Consistently, one of Mannagh, Close or Miers would push up to stoppages to create an outnumber, and then work ferociously into space forward of the ball if and when the Sherrin was won, baffling a Port defence down on some experienced heads and repeatedly shown up over the years when the going gets tough.
There was one perfect example of how well this worked all night in the first quarter: starting at a stoppage on the broadcast side wing, Mannagh helps the Cats win the ball, watches them go laterally with Port set up well behind the ball; and then bobs up uncontested in the forward pocket fifteen seconds later, having sprinted a good 100 metres to get on the end of it.
Port’s loose behind the ball, Darcy Byrne-Jones – the defender-cum-forward switched back into his original role to cover for the absence of Dan Houston and Kane Farrell – was all at sea: as he was, to be honest, for most of the night. He was far from alone, and 19 disposals suggests on the stat line his evening was reasonable; but it seems Hinkley forgot that part of the reason he was switched forward so successfully midway through 2023 was his beginning to resemble a stunned mullet in the backline.
The Cats, by midway through the last quarter, led Port 57-21 in scores from stoppages. They butchered Horne-Francis, Rozee, Wines, Butters (for a half), Drew… all without Stewart, with a late-career Dangerfield, a bunch of youngsters, and a small forward trio who outshone them all.
The Power had no answer all night for any of Miers, Close or Mannagh, with only the former’s subbing midway through the last quarter offering some respite – but by that point, the Cats’ dominance extended to all facets and Port’s hiding officially of the ‘to nothing’ variety.

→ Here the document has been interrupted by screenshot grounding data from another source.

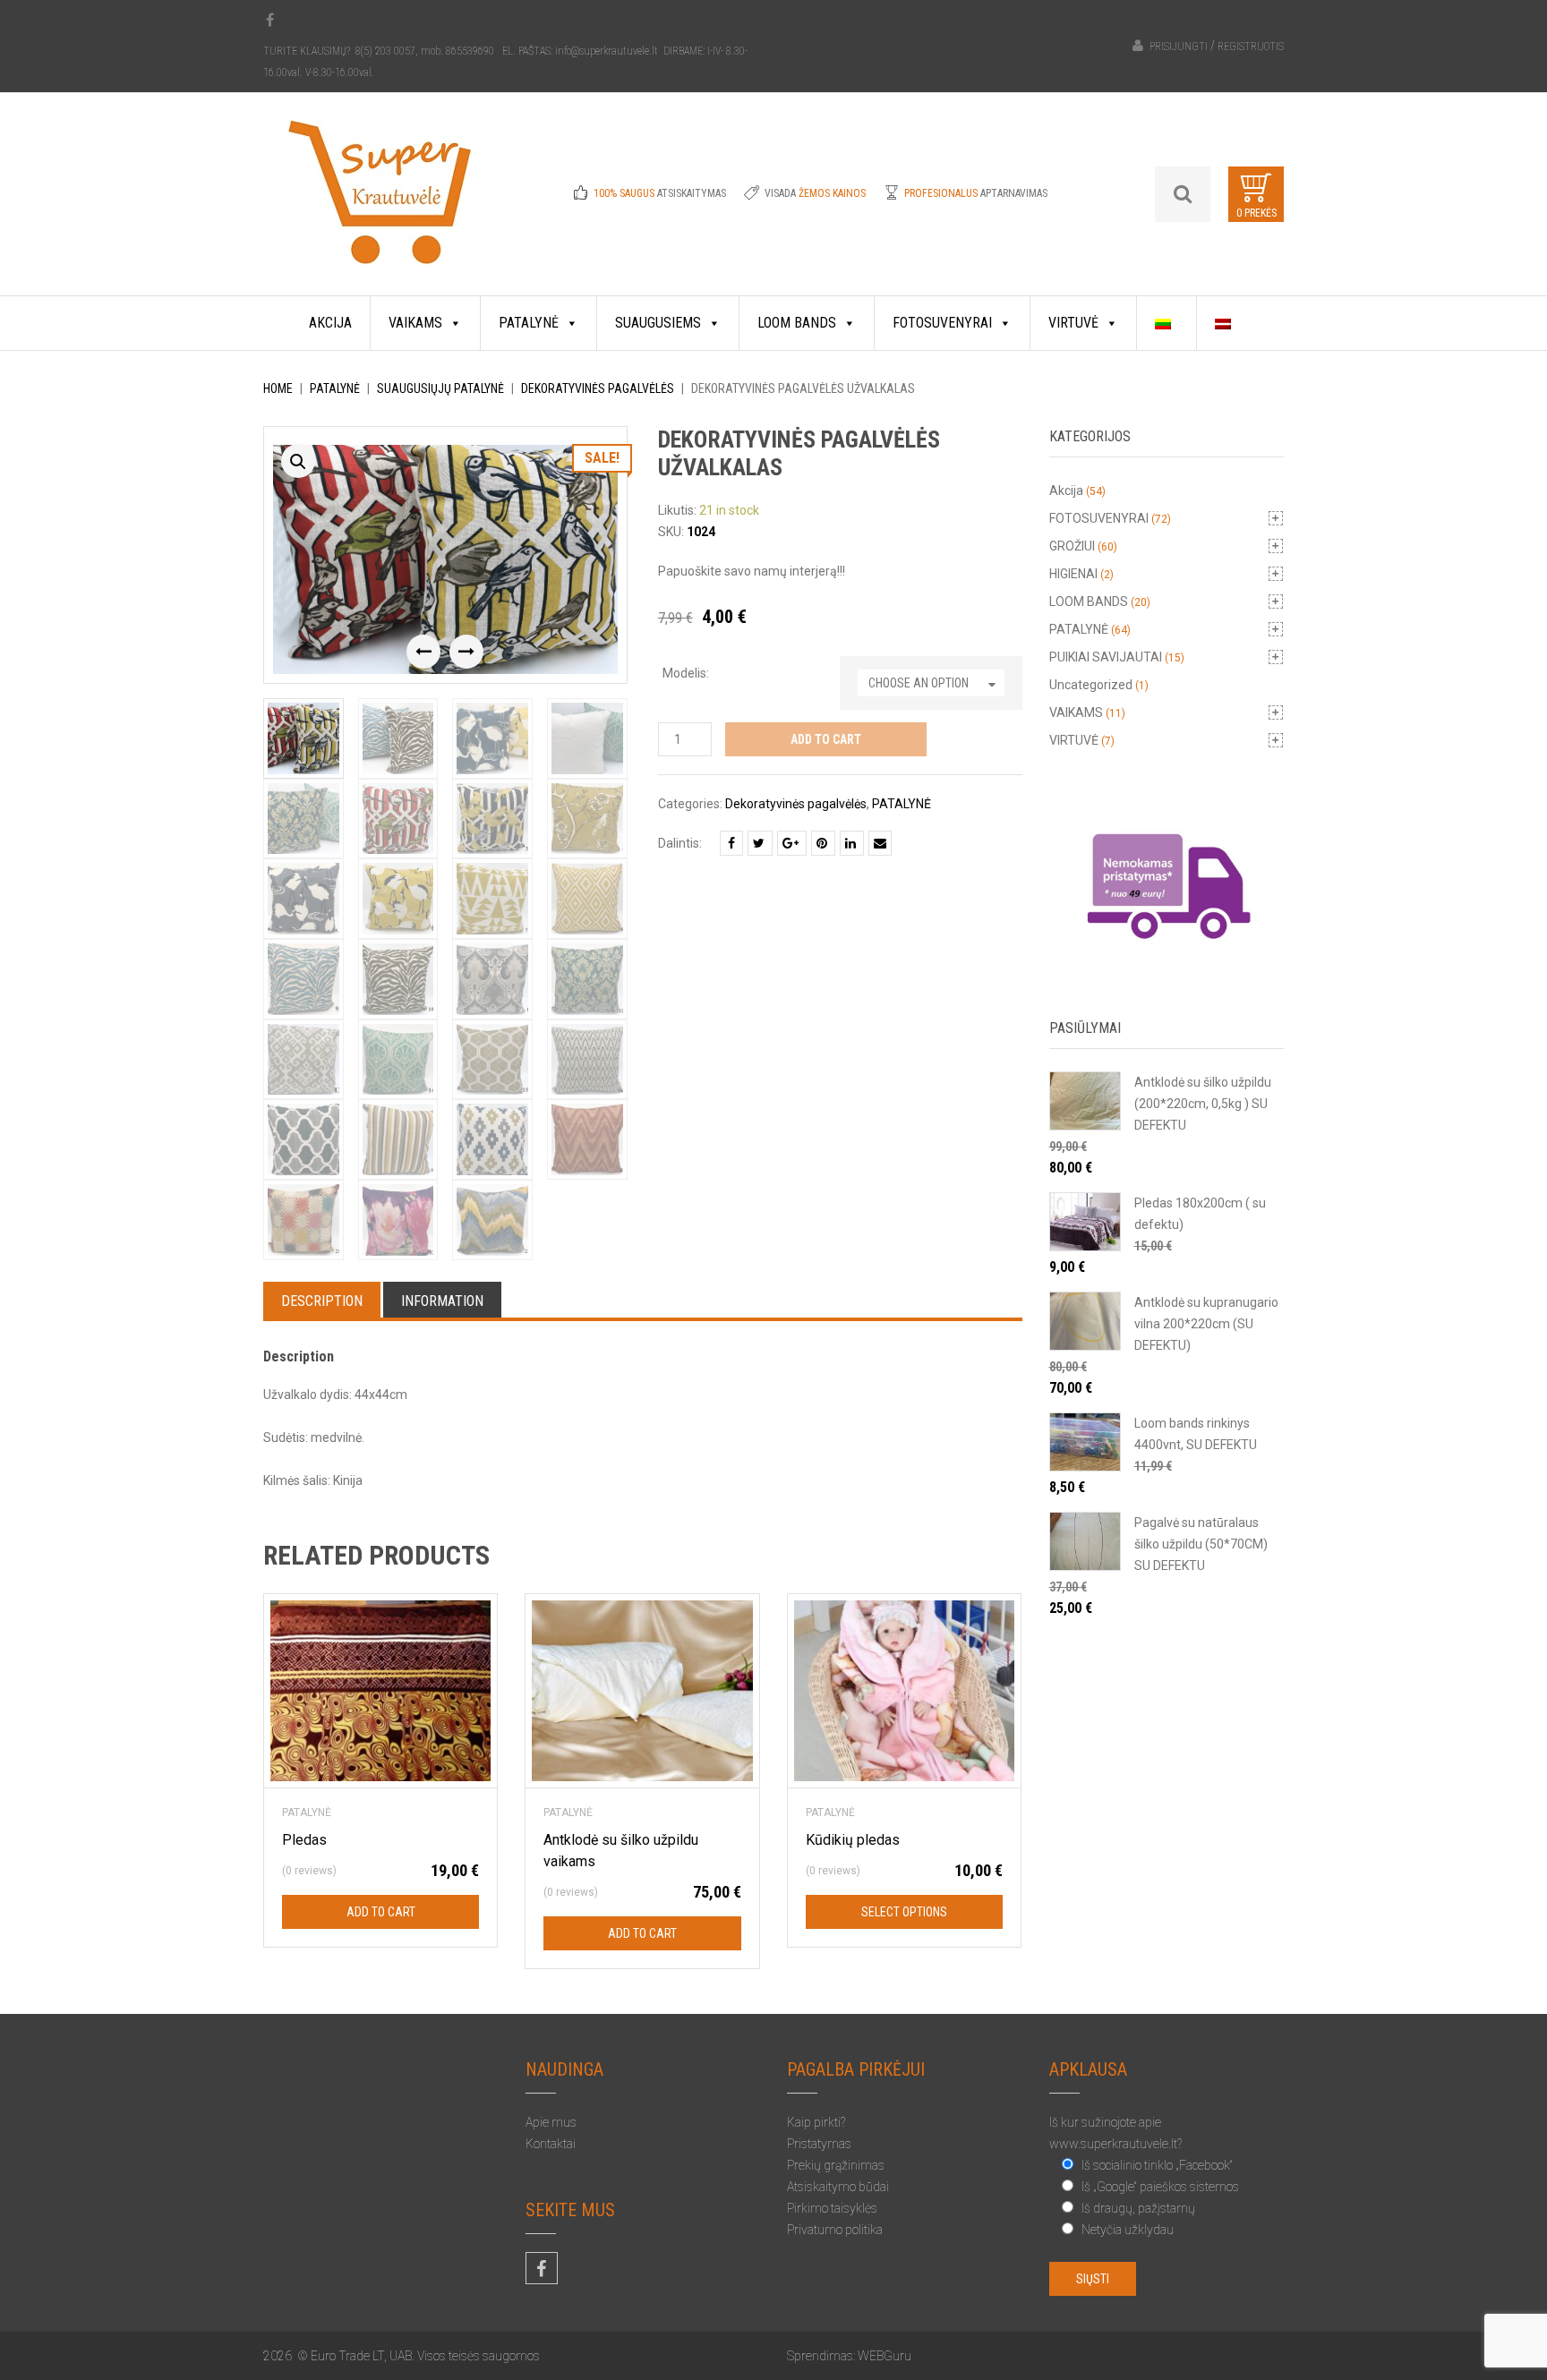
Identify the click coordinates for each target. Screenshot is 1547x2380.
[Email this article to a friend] (880, 843)
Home (278, 388)
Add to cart (826, 739)
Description (322, 1300)
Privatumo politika (835, 2229)
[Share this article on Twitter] (760, 843)
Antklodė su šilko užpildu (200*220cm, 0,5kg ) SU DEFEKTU (1202, 1103)
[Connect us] (270, 20)
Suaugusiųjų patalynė (440, 388)
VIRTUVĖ (1073, 740)
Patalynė (529, 322)
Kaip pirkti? (816, 2122)
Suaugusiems (658, 322)
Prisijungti (1179, 46)
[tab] (321, 1300)
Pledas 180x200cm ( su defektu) (1200, 1214)
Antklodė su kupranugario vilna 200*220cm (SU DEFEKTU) (1206, 1323)
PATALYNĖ (335, 388)
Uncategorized (1090, 685)
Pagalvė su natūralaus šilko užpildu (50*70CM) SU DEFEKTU (1201, 1544)
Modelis (684, 673)
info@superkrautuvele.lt (608, 51)
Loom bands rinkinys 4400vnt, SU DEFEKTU (1195, 1434)
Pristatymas (819, 2144)
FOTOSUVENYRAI (1099, 518)
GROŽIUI (1072, 546)
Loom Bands (796, 322)
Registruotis (1251, 46)
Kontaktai (551, 2144)
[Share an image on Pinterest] (823, 843)
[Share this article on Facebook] (731, 843)
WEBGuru (884, 2356)
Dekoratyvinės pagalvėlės (597, 388)
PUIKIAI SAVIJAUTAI (1105, 657)
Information (442, 1300)
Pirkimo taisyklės (832, 2208)
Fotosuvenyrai (942, 322)
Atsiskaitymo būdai (838, 2187)
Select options (904, 1912)
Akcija (330, 322)
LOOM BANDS (1088, 601)
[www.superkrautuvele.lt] (381, 207)
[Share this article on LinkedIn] (852, 843)
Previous (423, 652)
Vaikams (415, 322)
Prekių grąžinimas (836, 2165)
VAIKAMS (1076, 712)
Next (466, 652)
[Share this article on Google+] (792, 843)
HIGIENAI (1073, 574)
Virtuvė (1073, 322)
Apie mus (551, 2122)
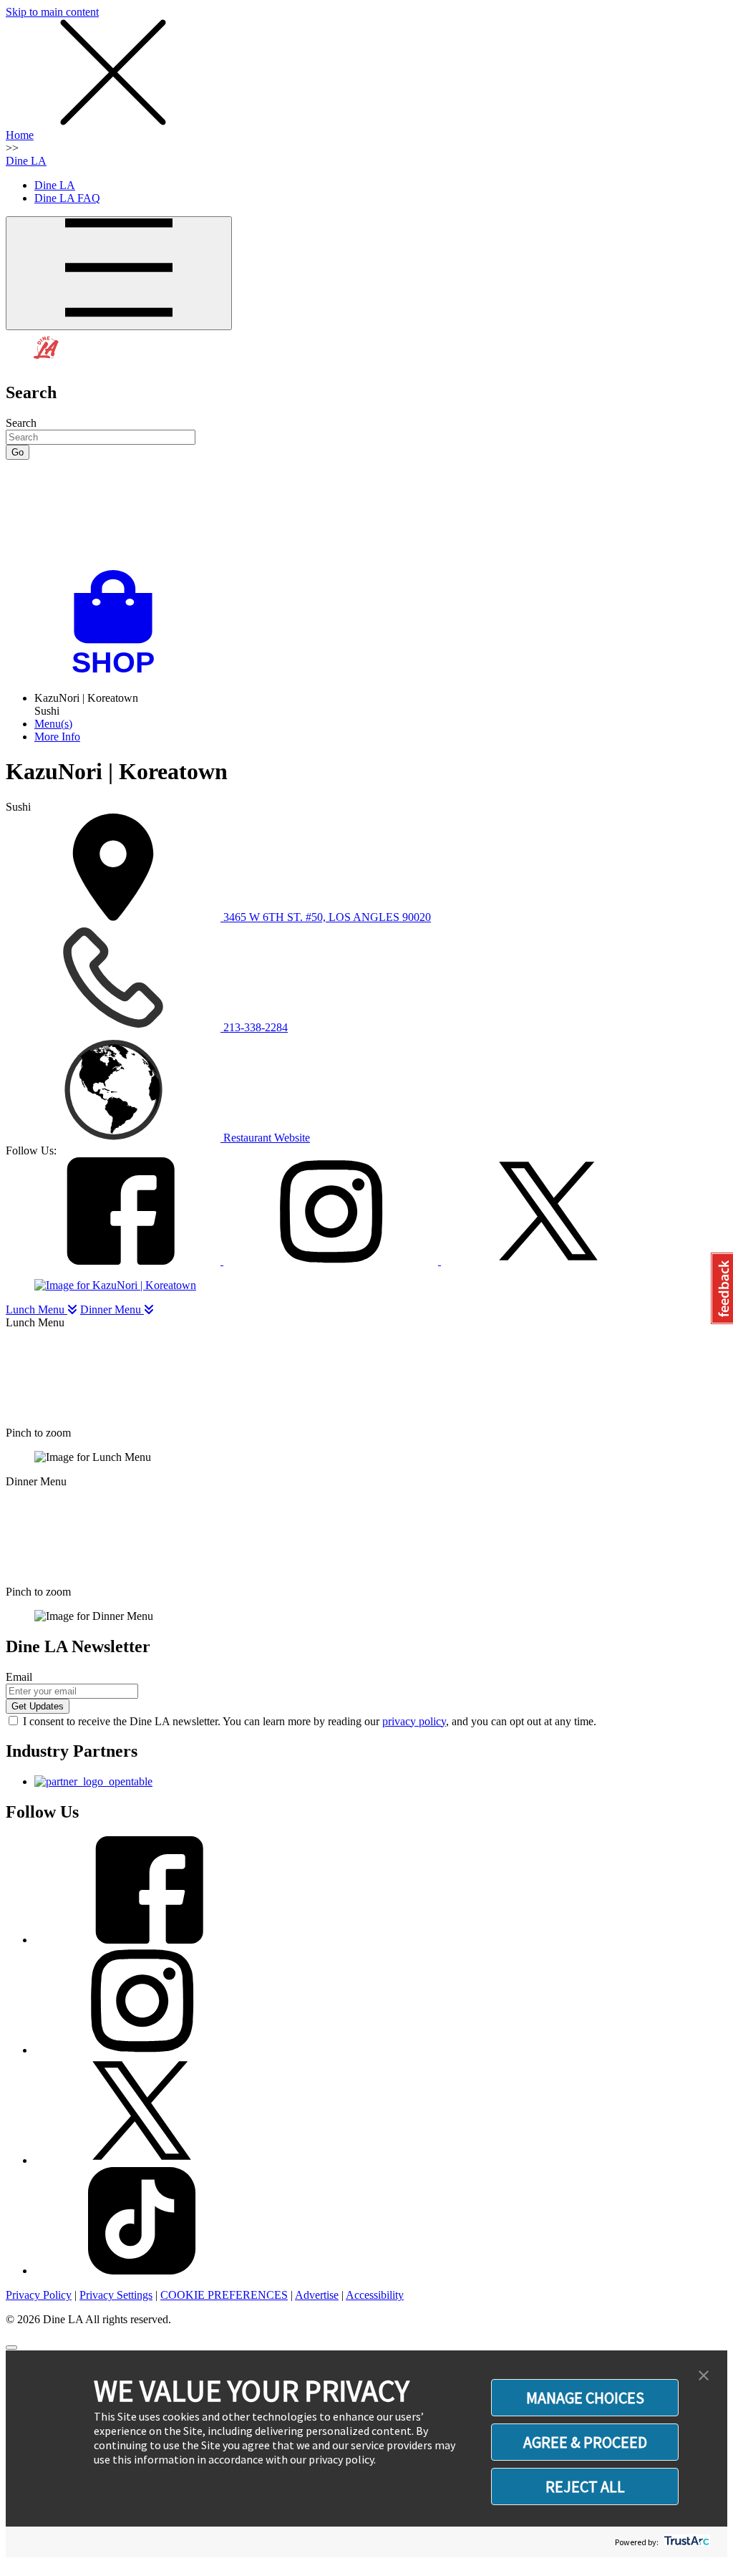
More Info (57, 736)
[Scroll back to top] (11, 2347)
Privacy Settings (115, 2295)
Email (19, 1677)
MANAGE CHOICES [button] (585, 2398)
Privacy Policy (39, 2295)
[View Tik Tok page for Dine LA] (141, 2270)
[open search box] (366, 515)
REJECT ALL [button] (585, 2486)
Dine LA (26, 161)
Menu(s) (53, 724)
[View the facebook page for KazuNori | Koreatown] (114, 1261)
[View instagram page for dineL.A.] (141, 2050)
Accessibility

It was another embarrassing September moment for Ken Hinkley and his men, one sure to have the pressure amped up to 11 heading into another home final and a chance to make amends next Friday night. The one consolation is that this was a display so grim a physical, animated response is virtually a given (God help Hinkley if they put in another stinker), and that things literally can’t get worse from here.
But I hope, in the commotion to come about the Power’s horror show, that enough respect to the Cats is afforded – both to their outstanding, mesmerising performance at the Adelaide Oval, and the magnificent club that conjured it.
Shaun Mannagh celebrates a goal with Jack Bowes. (Photo by Michael Willson/AFL Photos via Getty Images)
It’s a victory for the scouts who saw the potential of Humphries when he was floating between WAFL seniors and reserves last year; for the coaches who took charge of Mannagh during his months-long VFL stint this year and turned him into a legitimate point of difference in an already great team’s September run; for Scott himself, whose tactical tweak at stoppages caught the Power on the back foot and contributed an enormous amount to the carnage that ensued.
For Geelong, a win like this might be par for the course right now. But that doesn’t mean the rest of us can’t look on with admiration, fear, and plenty of jealousy, and wish our club was as professional, as well-run, as disciplined, as skilled, as good, as this one has been now for 18 years and counting.